• What needs to be done
Copy every entry as is. Leave images out.

Saved entries:
---------------

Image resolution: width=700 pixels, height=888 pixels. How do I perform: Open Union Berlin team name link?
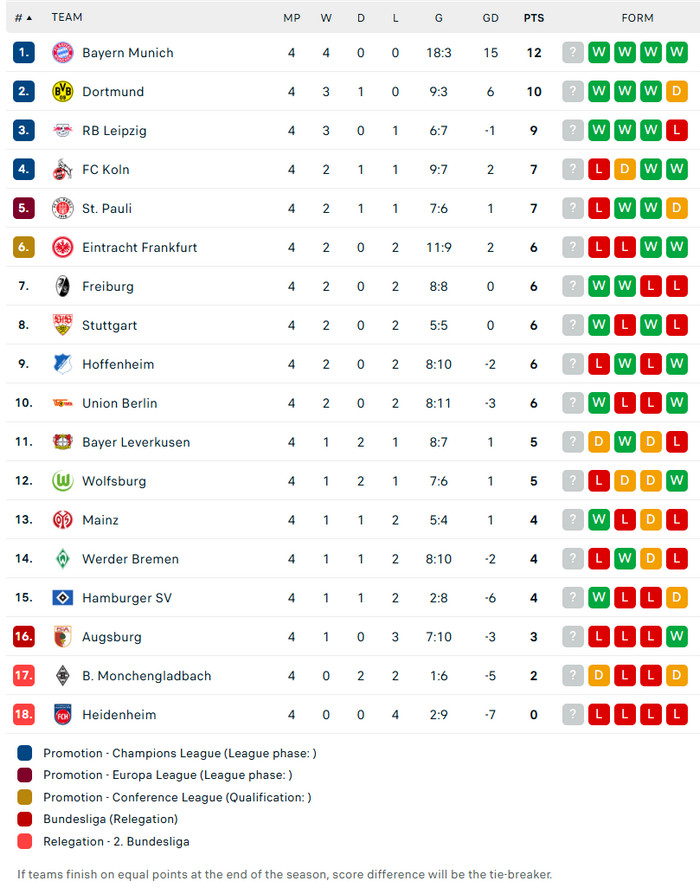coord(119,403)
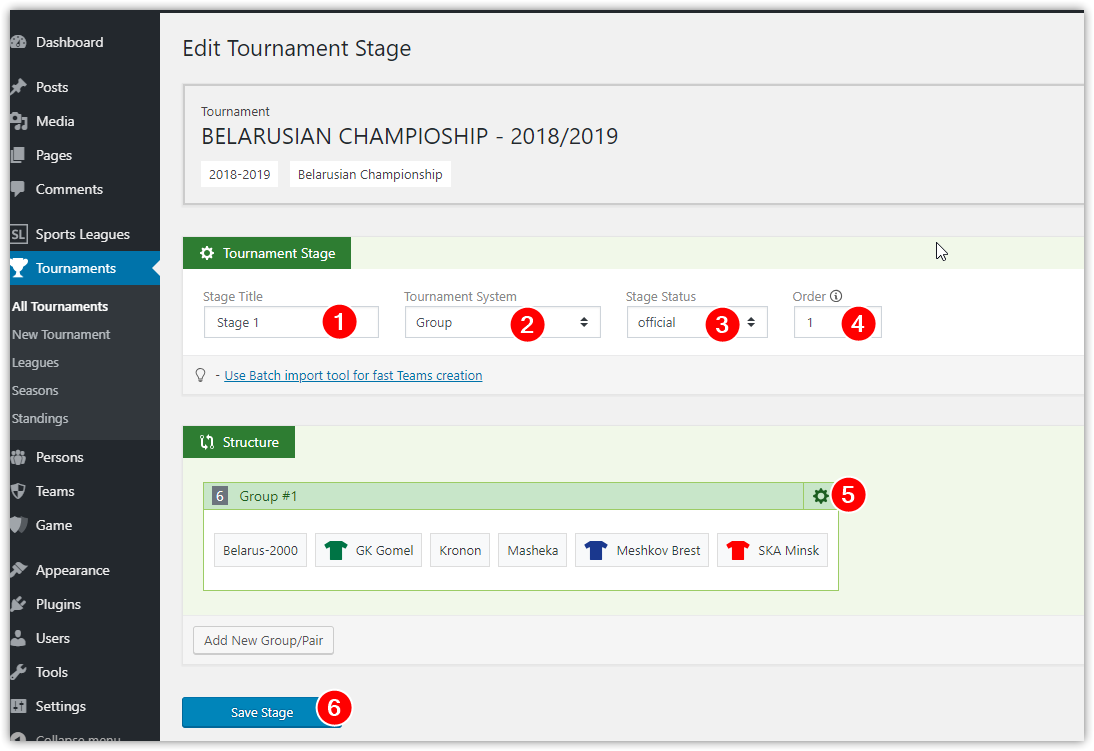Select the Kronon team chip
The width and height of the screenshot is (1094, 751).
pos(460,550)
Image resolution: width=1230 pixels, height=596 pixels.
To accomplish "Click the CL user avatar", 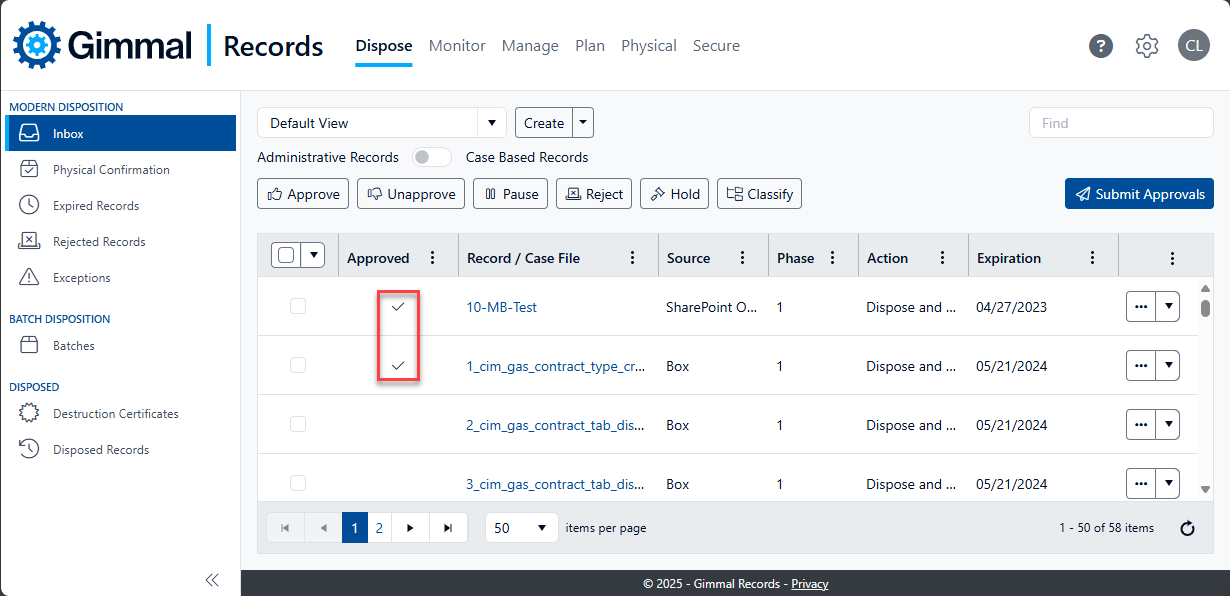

---------------

• Response to the exercise
Image resolution: width=700 pixels, height=888 pixels. How do I perform: Open Union Berlin team name link?
coord(119,403)
Select the Kronon team chip
The width and height of the screenshot is (1094, 751).
pos(460,550)
Image resolution: width=1230 pixels, height=596 pixels.
To accomplish "Click the CL user avatar", 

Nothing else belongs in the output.